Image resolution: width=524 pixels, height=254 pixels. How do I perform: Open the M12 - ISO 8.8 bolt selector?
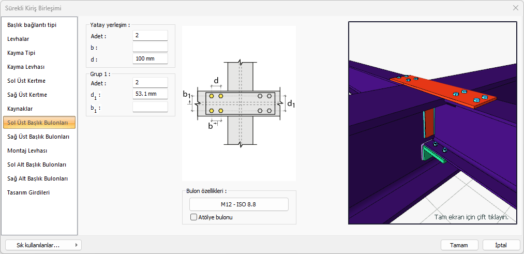coord(238,204)
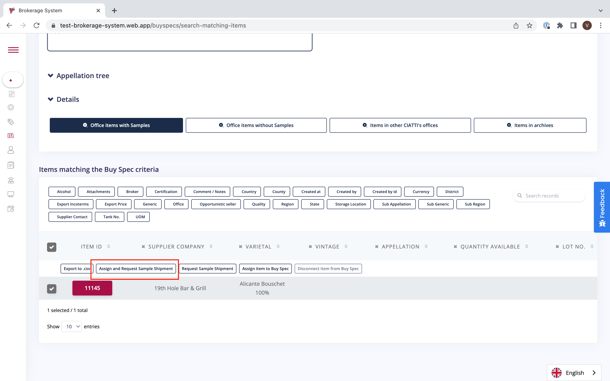Switch to Office items without Samples
610x381 pixels.
click(x=256, y=125)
# # #
_INSTRUCTION_
Rewrite all the entries with "bolt selector" renamed to "fastener selector", keeping everything else unchanged and omitting the pictures.

_THE RESPONSE_
Image resolution: width=524 pixels, height=254 pixels. How do I perform: Open the M12 - ISO 8.8 fastener selector?
coord(238,204)
Switch to Office items without Samples
610x381 pixels.
click(x=256, y=125)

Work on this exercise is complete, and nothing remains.